*Goal*: Rewrite everything from the start of the data down to the line containing "pyautogui.click(x=379, y=267)", changing "How do I perform" to "How can I do" and keeping all else the same. Omit the pictures from your answer.

*Data provided*:
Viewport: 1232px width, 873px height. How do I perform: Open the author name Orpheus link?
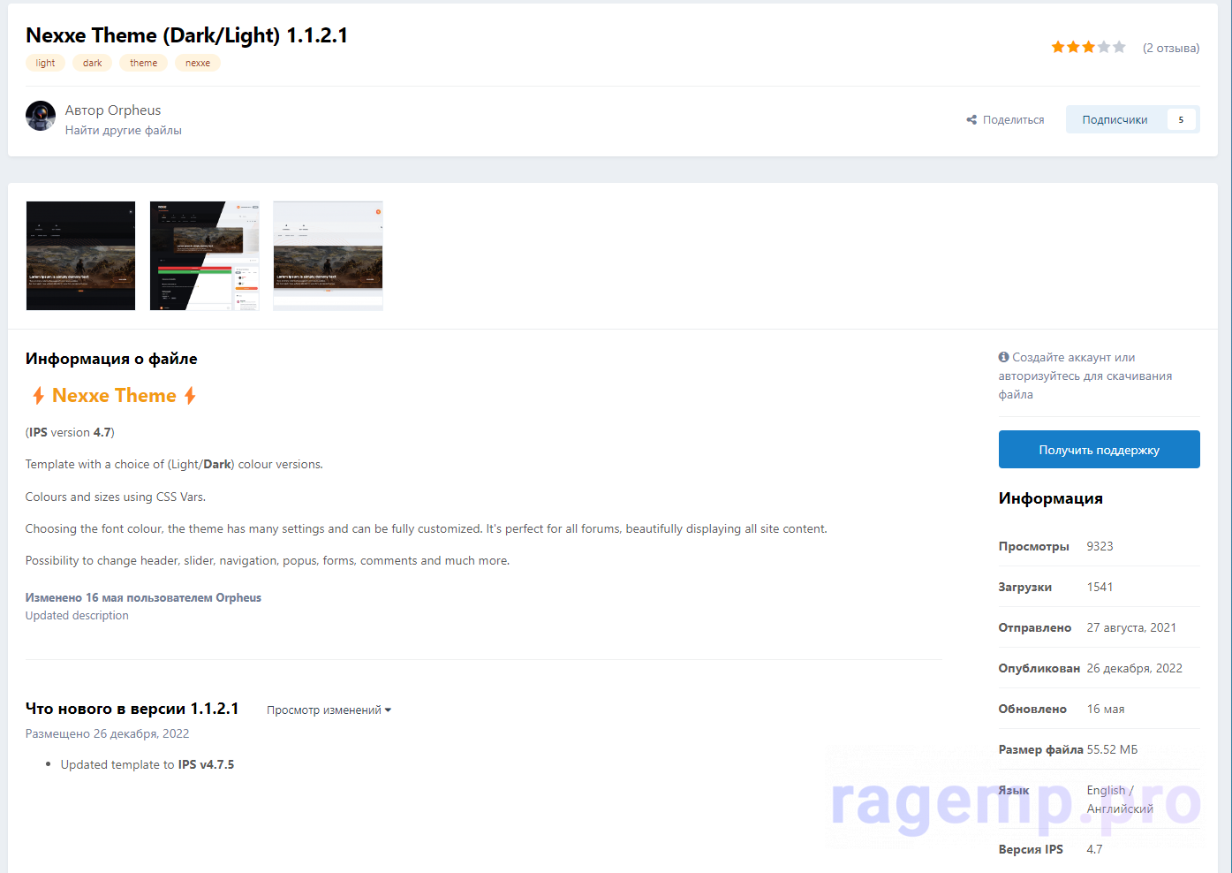tap(134, 110)
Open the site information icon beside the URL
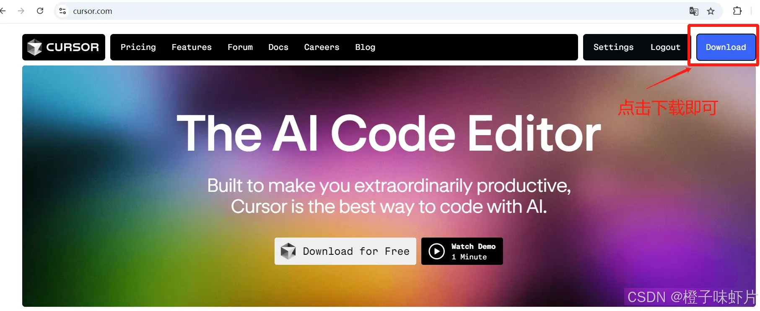 62,11
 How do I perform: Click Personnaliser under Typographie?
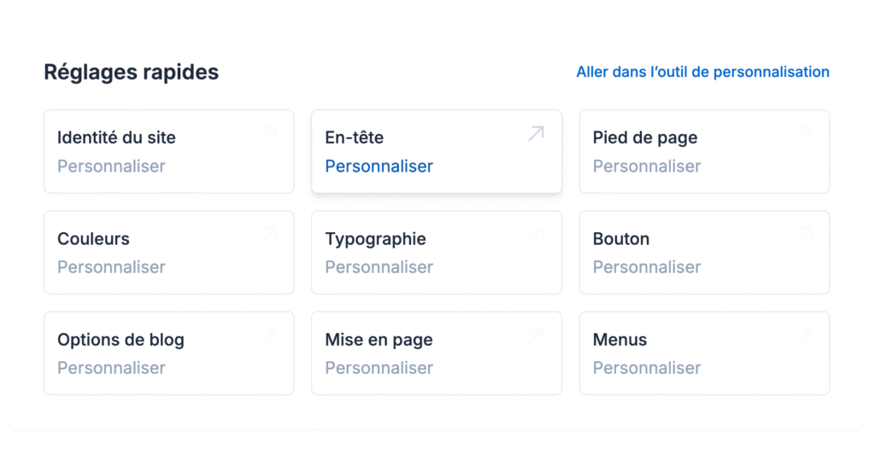pyautogui.click(x=379, y=267)
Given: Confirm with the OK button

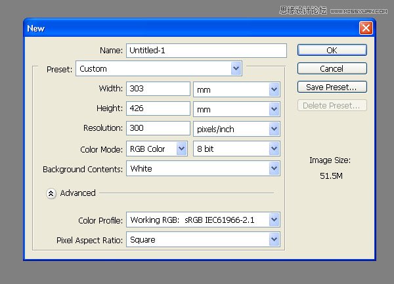Looking at the screenshot, I should pos(332,50).
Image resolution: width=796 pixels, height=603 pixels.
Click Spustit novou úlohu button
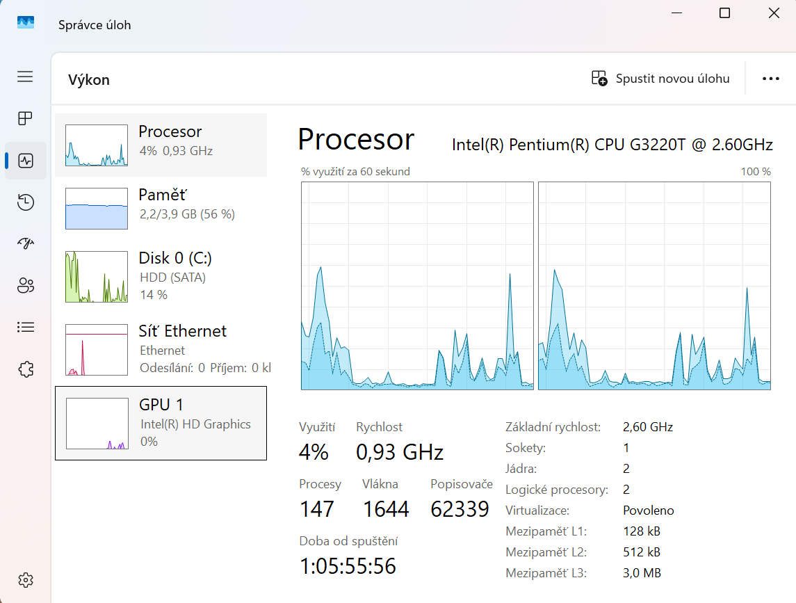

*Answer to the exercise*:
Viewport: 1232px width, 873px height. How can I do: Open the author name Orpheus link?
tap(134, 110)
Open the site information icon beside the URL
 62,11
 How can I do: Click Personnaliser under Typographie?
pyautogui.click(x=379, y=267)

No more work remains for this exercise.